Three Imaginary Girls

Seattle's Indie-Pop Press – Music Reviews, Film Reviews, and Big Fun

"Auntie Kimya has a big fat fucking crush on her little nephews, the Pharmacy" – Kimya Dawson (Moldy Peaches)

There's a rock opera in B.F.F. somewhere, played by nerds. Not real nerds, mind you, but social ones, with too many Descendents and Frank Zappa albums in their record collections and all of the Aqua Team Hunger Force on VHS taped from Adult Swim, and bedrooms full of Christmas present musical equipment and empty bottles of Robitussin DM spread around the messy futon. The Pharmacy's MySpace page has gotten 24,888 views as of this writing, they've played out with Dawson (and while on tour collapsed the stage at the Capitol Theatre in Olympia), Schoolyard Heroes, and Paris Spleen, and have upcoming shows with the Cripples in Olympia and the Blood Brothers in Portland.

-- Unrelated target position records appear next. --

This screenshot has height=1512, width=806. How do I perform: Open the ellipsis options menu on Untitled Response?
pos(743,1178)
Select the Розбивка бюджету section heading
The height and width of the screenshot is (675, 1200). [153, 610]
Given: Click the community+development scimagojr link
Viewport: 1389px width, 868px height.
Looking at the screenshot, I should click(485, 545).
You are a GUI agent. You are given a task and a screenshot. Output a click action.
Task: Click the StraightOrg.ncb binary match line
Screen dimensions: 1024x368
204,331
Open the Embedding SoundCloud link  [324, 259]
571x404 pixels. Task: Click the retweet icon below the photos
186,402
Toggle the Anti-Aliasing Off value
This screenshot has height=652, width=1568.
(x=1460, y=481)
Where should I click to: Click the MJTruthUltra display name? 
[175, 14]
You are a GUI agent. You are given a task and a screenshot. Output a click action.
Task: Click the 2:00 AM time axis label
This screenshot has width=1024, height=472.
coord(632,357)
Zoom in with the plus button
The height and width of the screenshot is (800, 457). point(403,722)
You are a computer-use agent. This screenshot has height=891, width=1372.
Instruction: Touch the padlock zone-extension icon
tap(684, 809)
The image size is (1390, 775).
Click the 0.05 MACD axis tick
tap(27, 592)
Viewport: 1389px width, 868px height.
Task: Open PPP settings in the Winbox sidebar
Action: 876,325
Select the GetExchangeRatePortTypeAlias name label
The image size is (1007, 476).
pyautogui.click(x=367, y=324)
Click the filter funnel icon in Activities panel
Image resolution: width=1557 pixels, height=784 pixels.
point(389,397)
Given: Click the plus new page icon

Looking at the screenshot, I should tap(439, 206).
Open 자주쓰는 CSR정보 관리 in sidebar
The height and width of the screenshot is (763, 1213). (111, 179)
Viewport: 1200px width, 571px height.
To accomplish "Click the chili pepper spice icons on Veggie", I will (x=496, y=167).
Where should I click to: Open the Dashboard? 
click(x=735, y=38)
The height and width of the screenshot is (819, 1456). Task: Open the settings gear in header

Brendhan and Scotty (last names not provided) started the band around 2000, and a "Mike Patton obsessive" named Joey came in to play distorted bass and keyboards (makes sense). For live shows, they'd bring in tambourines and extra things for people in the audience to play, and this infectious enthusiasm spills into their songwriting, seemingly full of stories and nonsense at the same time, songs beginning but never ending where they aught. Like the classic San Francisco punk party participation band the Thirteen Year Olds, Scotty only sings lead half the night, according to the website, as their fans take over the other half.

Sounding sometimes like a drunk, less intellectual They Might be Giants, with the same kinds of stylistic and tempo changes, except for sloppier playing and screamo vocal stylee on the choruses and in the background over the fourteen tracks on B.F.F., disco funk and punk rhythms burble up here and there, as an avalanche of guitars and keyboards sputter everywhere else. "Prince" tries to delay its catchy chorus as long as possible, but it can't help being hypnotic. On the brilliant "Anthrax," they tell the perhaps apocryphal story of their van theft, mixed with the general trouble of existence itself ("don't take anything for granted or the world will kick your ass — they say that it's okay but I say don't breathe in").